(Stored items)
####################
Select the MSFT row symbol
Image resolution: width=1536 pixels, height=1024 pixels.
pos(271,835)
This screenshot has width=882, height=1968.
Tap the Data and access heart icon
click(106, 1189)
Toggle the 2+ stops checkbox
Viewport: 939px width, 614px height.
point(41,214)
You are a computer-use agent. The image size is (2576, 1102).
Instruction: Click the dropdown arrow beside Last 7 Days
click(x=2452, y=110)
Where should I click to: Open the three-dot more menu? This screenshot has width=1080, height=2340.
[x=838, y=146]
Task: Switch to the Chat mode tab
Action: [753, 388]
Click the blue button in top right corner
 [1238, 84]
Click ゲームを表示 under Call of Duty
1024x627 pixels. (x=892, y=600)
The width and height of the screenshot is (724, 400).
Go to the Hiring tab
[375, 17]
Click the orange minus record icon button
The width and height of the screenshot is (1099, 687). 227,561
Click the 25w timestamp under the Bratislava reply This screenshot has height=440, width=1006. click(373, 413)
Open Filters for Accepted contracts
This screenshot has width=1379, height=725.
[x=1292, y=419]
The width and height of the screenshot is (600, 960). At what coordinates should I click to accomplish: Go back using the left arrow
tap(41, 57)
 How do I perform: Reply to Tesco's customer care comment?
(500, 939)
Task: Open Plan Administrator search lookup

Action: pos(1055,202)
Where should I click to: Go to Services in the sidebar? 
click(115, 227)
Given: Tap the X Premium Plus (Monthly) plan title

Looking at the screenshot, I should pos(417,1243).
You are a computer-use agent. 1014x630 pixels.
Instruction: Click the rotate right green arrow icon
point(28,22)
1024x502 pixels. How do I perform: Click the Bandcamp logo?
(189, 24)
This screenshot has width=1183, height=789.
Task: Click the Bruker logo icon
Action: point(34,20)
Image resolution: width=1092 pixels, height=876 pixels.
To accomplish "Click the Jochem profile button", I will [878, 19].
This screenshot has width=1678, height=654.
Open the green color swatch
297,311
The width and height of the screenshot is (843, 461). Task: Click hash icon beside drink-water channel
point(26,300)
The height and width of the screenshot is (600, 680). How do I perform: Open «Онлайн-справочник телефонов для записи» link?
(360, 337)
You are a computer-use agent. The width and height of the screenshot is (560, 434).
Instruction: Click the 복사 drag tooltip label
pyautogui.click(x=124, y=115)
####################
- [What needs to be done] Your task is to find every line above containing the word "computer" and copy it.

- [Result of this task]
You are a computer-use agent. The image size is (2576, 1102).
You are a computer-use agent. 1014x630 pixels.
You are a computer-use agent. The width and height of the screenshot is (560, 434).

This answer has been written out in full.